Check update ownership
Every multilingual site needs an answer to one operational question: when source content changes, who updates the localized version? Add a visible owner for each content type, such as marketing pages, help articles, legal text, and transactional emails.
A practical way to manage this is to label each content type by frequency:
- High change: banners, campaigns, product updates, support notices
- Medium change: service pages, feature pages, pricing explanations
- Low change: company background, evergreen FAQs, policy summaries
This helps you decide where ongoing localization workflow matters most.
Common mistakes
A strong localization checklist is also a list of traps to avoid. These are the mistakes that repeatedly weaken multilingual websites, even when the translation itself is acceptable.
Translating only visible marketing copy
Teams often translate headers, hero text, and key paragraphs but skip system text, forms, and post-conversion messages. The result is a site that looks localized at first glance but becomes difficult to use at the moment of action.
Ignoring supporting assets
A service page may be localized, but the brochure download, booking tool, or follow-up email may not be. Audit the full content chain, not just the page surface.
Using inconsistent terminology across pages
When service names, product features, or legal labels change from page to page, users start to wonder whether the content refers to the same thing. A glossary and style guide solve a large share of this problem.
Overlooking CMS and technical strings
Headers and body content may live in one system, while buttons, alerts, or navigation labels live elsewhere. Include developers or CMS owners early so hidden strings are not missed.
Assuming direct translation equals localization
Some content needs adaptation, not just translation. Examples, idioms, cultural references, formatting, and urgency cues may need adjustment. This is especially true for CTAs, customer support instructions, and promotional copy.

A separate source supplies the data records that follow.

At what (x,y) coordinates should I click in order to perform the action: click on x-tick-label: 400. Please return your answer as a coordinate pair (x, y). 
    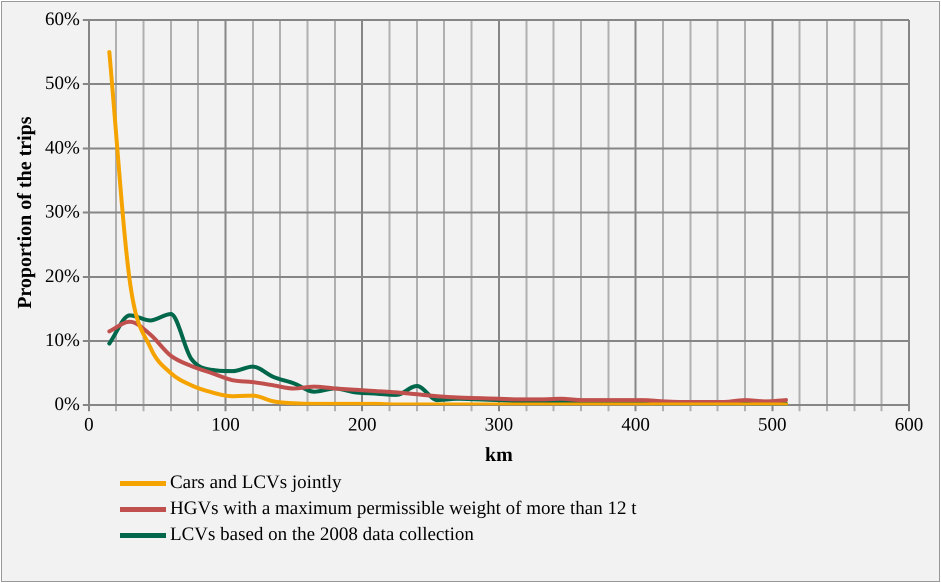
    Looking at the image, I should click on (636, 425).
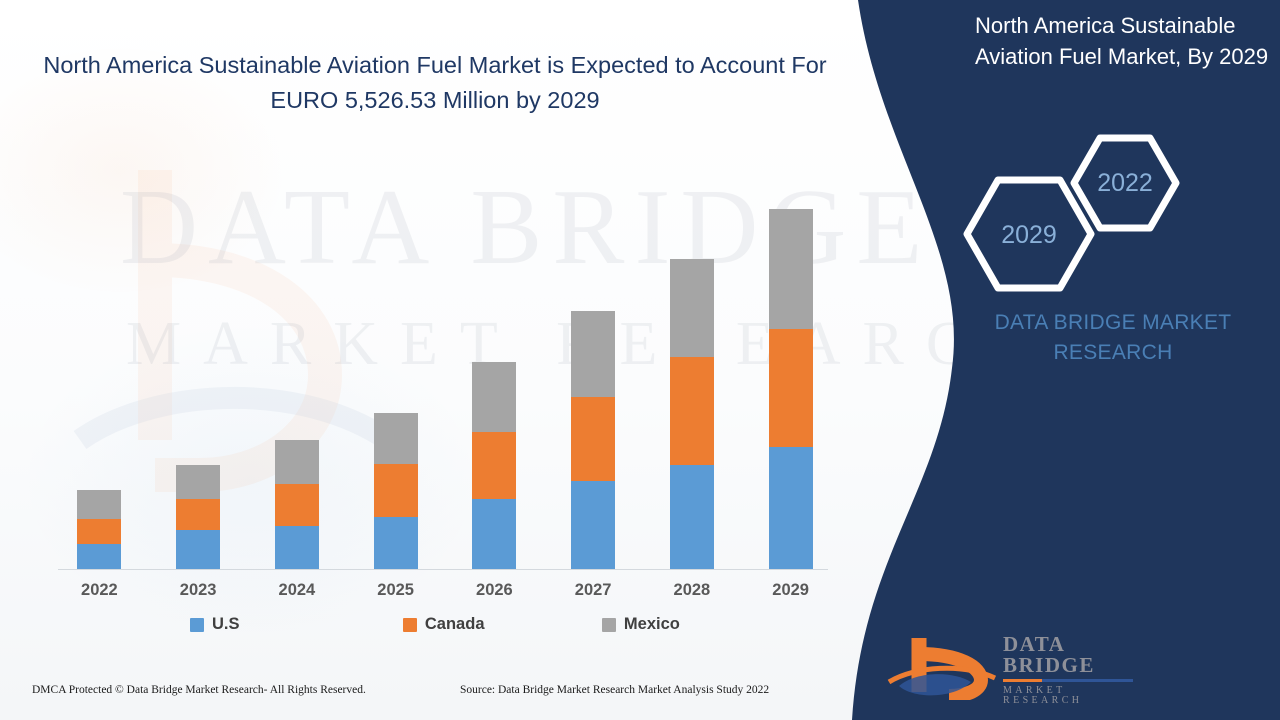  I want to click on logo-line-1: DATA BRIDGE, so click(1049, 654).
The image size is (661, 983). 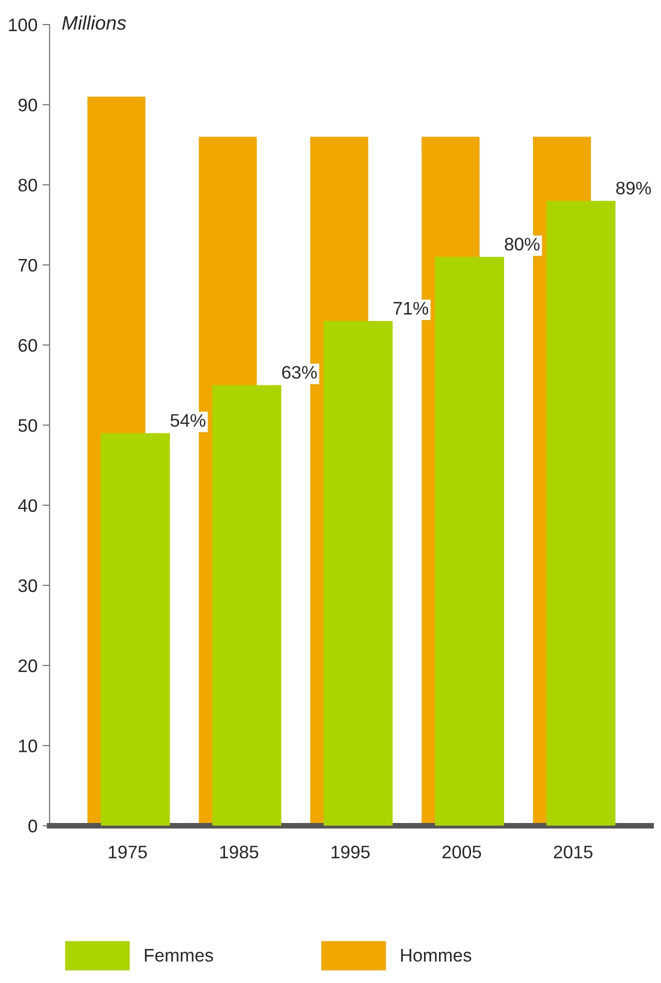 I want to click on legend-label: Femmes, so click(x=179, y=956).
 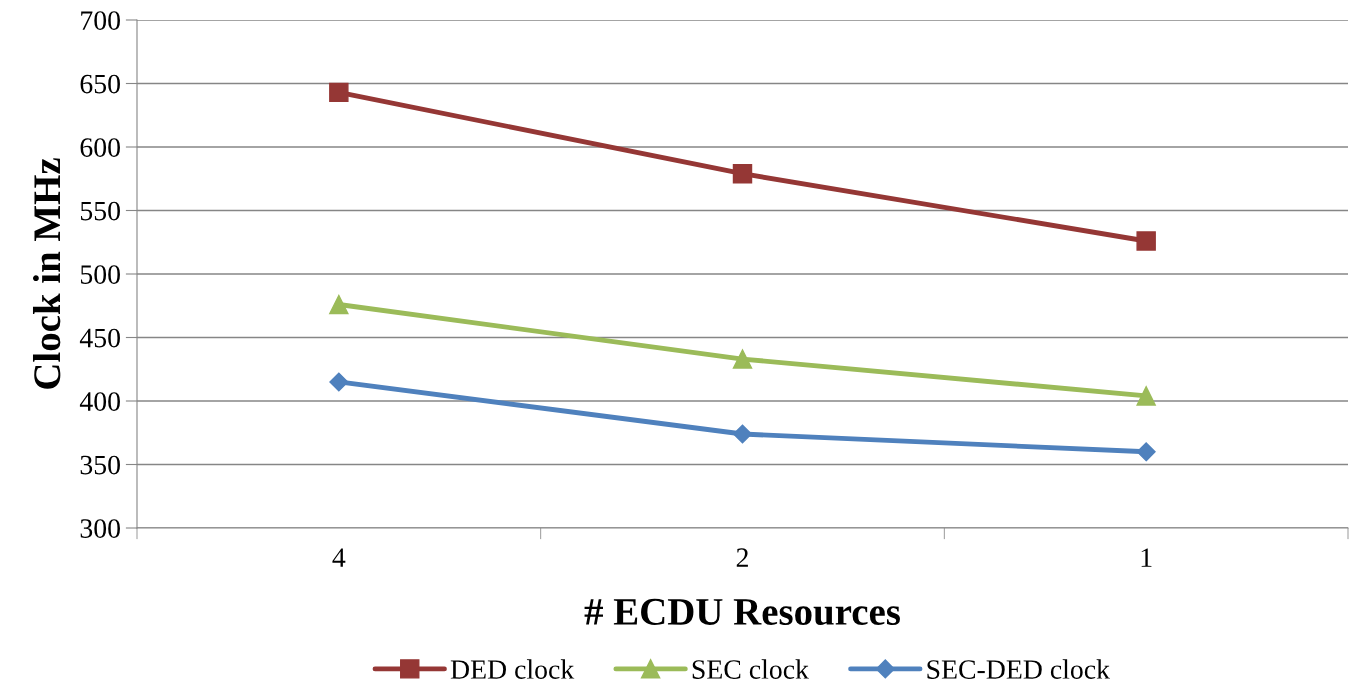 I want to click on x-tick-label: 2, so click(x=742, y=558).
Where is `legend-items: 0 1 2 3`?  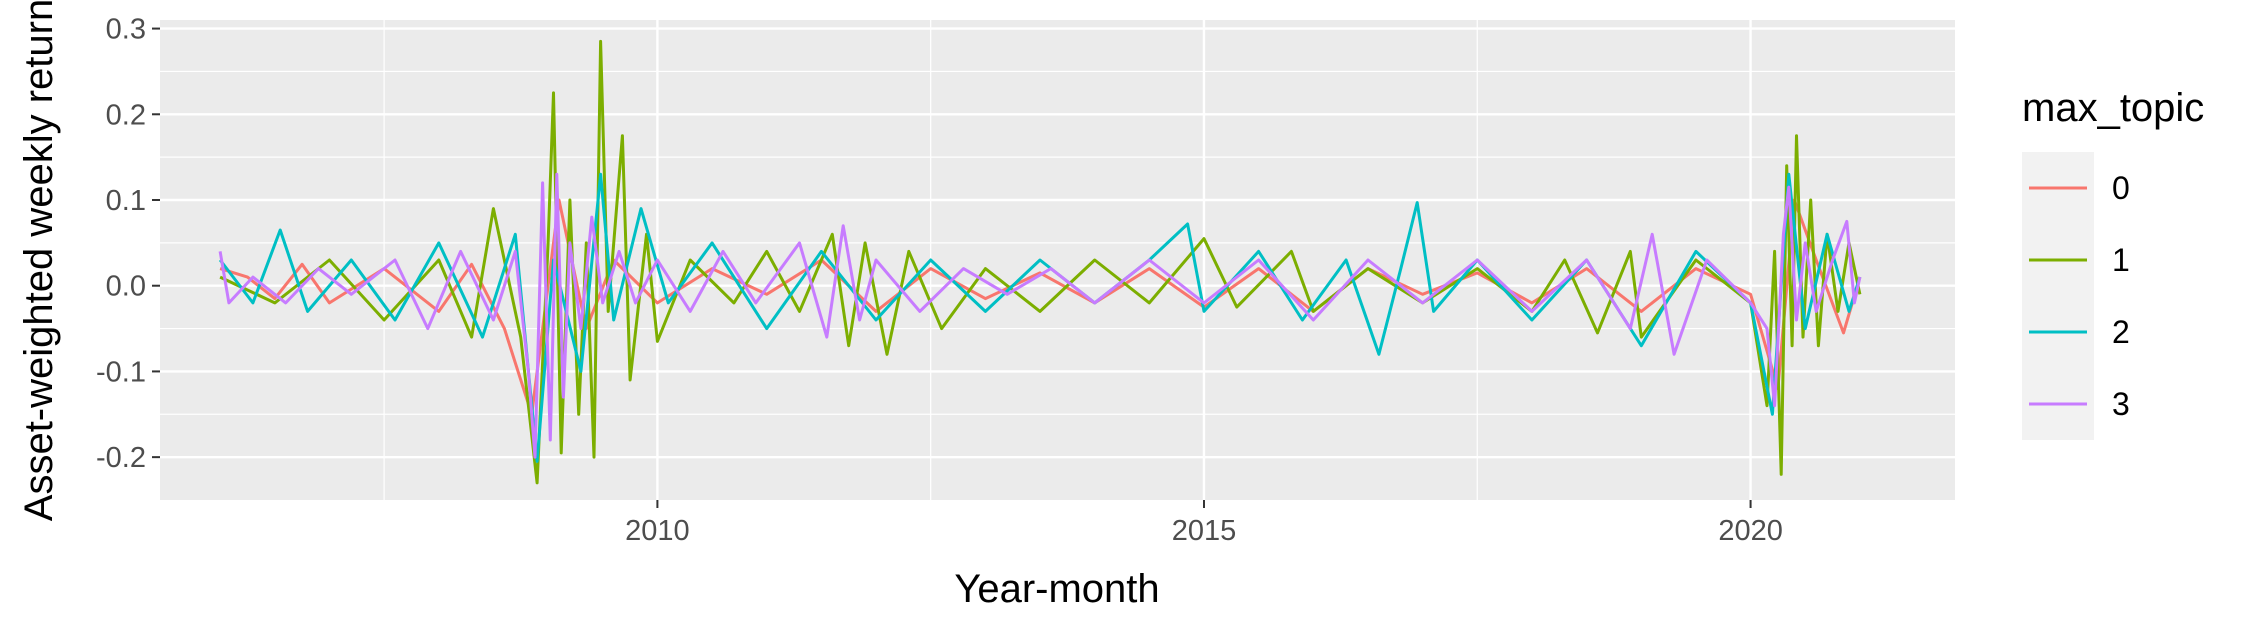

Launching without a maintenance plan
Even a well-localized site drifts out of date if no one tracks updates. Product changes, policy edits, and homepage refreshes can leave older localized pages inaccurate within weeks or months.
Creating too many locales at once
It is often better to localize fewer markets well than many markets incompletely. If budget or time is limited, prioritize the journeys that matter most and expand in phases.
When to revisit
This checklist is most useful when treated as a recurring review tool rather than a one-time launch document. Revisit it whenever your content structure, tools, or business priorities change.
At minimum, review your multilingual site in these situations:
- Before seasonal planning cycles, when campaigns, promotions, and landing pages are likely to change
- When workflows or tools change, such as a new CMS, ecommerce platform, booking tool, or help center
- When launching a new product or service
- When adding a new locale or region-specific site section
- When updating legal or policy text
- When user support questions reveal confusion
- When conversion drops on localized pages
To make the review practical, use this short action list:
- Pick one target language or locale.
- List the top three user journeys on the site.
- Trace each journey from entry page to conversion or support outcome.
- Mark every touchpoint: page, form, email, PDF, system message, and policy page.
- Flag missing, outdated, inconsistent, or awkward items.
- Assign an owner and review date.
If you want a simple rule to keep, use this one: translate everything a user must understand to trust you, decide confidently, and complete the next step. That usually extends far beyond the homepage.
As your site grows, this operational mindset becomes more important than any single page list. A reusable localization checklist helps you protect quality, reduce friction, and make your multilingual website genuinely usable, not merely translated.